Continue the text on lichen planus from the point where it stops.

[Document segment — start]

Less commonly, the lesions can occur in areas besides the skin or genitals. These may include:
- Mucous membranes
- The scalp
There are also variations of the condition more common in the Middle East, Asia, Africa, and Latin America.
What are the complications of lichen planus?
- LP can be difficult to treat if it develops on your vagina or vulva. This can lead to pain, scarring, and discomfort during sex.
- It can also increase your risk of squamous cell carcinoma. The increase in risk is small, but you should see your doctor for routine skin cancer examinations.
Diagnosis of Lichen Planus
Your doctor makes a diagnosis based on your symptoms, your medical history, a physical examination and, if necessary, the results of lab tests. These tests may include:
- Your doctor removes a small piece of affected tissue for examination under a microscope. The tissue is analyzed to determine whether it has the cell patterns characteristic of lichen planus.
- Hepatitis C test. You may have your blood drawn to test for hepatitis C, which is a possible trigger
- Allergy tests. Your doctor may refer you to an allergy specialist (allergist) or dermatologist to find out if you’re allergic to something that can trigger.
Other tests may be needed if your doctor suspects you have any of the several variations of lichen planus, such as the type that affects the esophagus, genitals, ears or mouth.
What is the treatment for lichen planus?
Treatment is not always necessary. Local treatments for the symptomatic cutaneous or mucosal disease are:
- Potent topical steroids
- Topical calcineurin inhibitors, tacrolimus ointment, and pimecrolimus cream
- Topical retinoids
- Intralesional steroid injections
Systemic treatment for widespread lichen planus or severe local disease often includes a 1 to 3-month course of oral prednisone, while commencing another agent from the following list:
- Mycophenolate mofetil
In cases of oral lichen planus affecting the gums with contact allergy to mercury, it may resolve on replacing the fillings with composite material. If it is not due to mercury allergy, removing amalgam fillings is very unlikely to result in a cure.
Anecdotal success is reported from long courses of oral antibiotics and oral antifungal agents. Lichen planopilaris is reported to improve with pioglitazone.

[Document segment — finish]
[Records shown — start]

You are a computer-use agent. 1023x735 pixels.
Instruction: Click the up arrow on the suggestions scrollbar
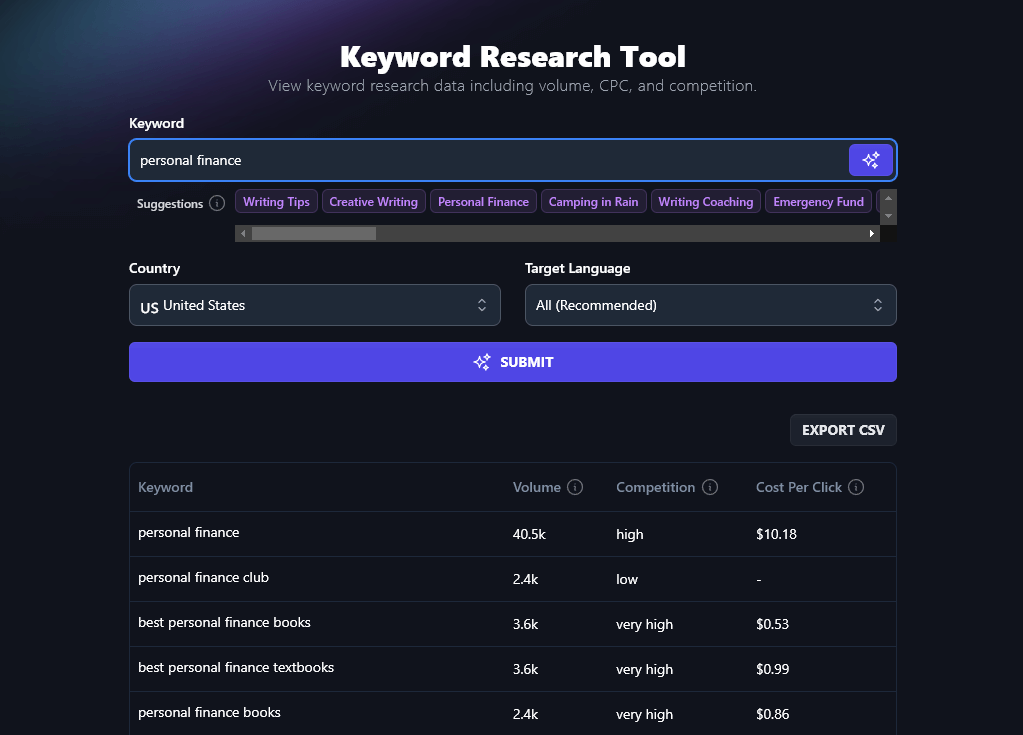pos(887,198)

[Records shown — finish]
[Records shown — start]

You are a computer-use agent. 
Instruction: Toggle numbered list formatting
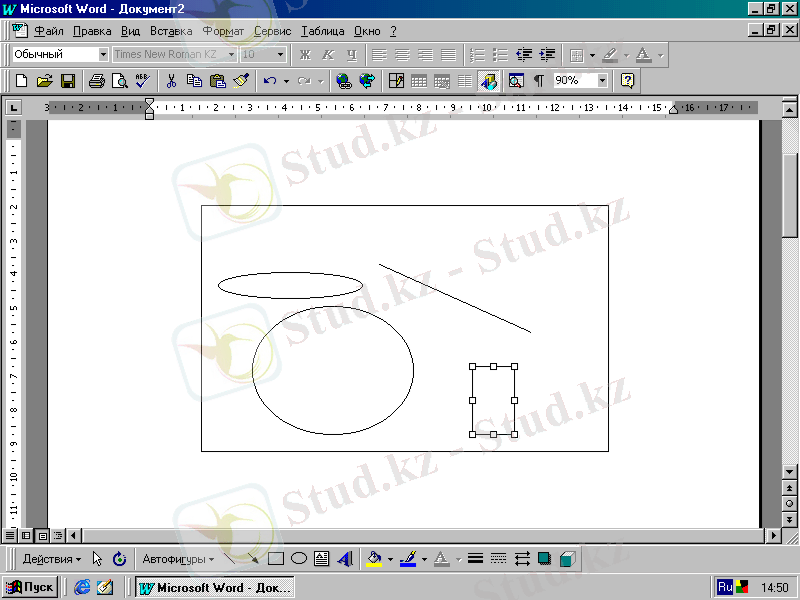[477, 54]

[Records shown — finish]
[Records shown — start]

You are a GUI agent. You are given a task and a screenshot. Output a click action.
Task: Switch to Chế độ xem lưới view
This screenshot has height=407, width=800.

[Records shown — finish]

Answer space -
Lifestyle and home remedies
Self-care measures can help reduce the itching and discomfort. These include:
- Soaking in a bathtub with colloidal oatmeal (Aveeno, others), followed by a moisturizing lotion
- Applying cool compresses
- Using an over-the-counter hydrocortisone cream or ointment, containing at least 1 percent hydrocortisone (if you’re not using a prescription topical corticosteroid)
- Avoiding scratching or injuring your skin
For oral lichen planus, good oral hygiene and regular dentist visits are important. You can help reduce the pain of mouth sores by avoiding:
- Drinking alcohol
- Consuming spicy or acidic food and drink
A couple of small clinical trials have suggested the benefit of aloe vera gel for treating lichen planus of the mouth and vulva.
Look into alternative medicine approaches that help reduce stress, as stress can worsen the signs and symptoms of lichen planus.
Talk with your doctor before trying an alternative treatment. Some alternative medicines or vitamin supplements result in serious adverse reactions when combined with prescription medicines.
How to manage or live with the condition (Prevention)?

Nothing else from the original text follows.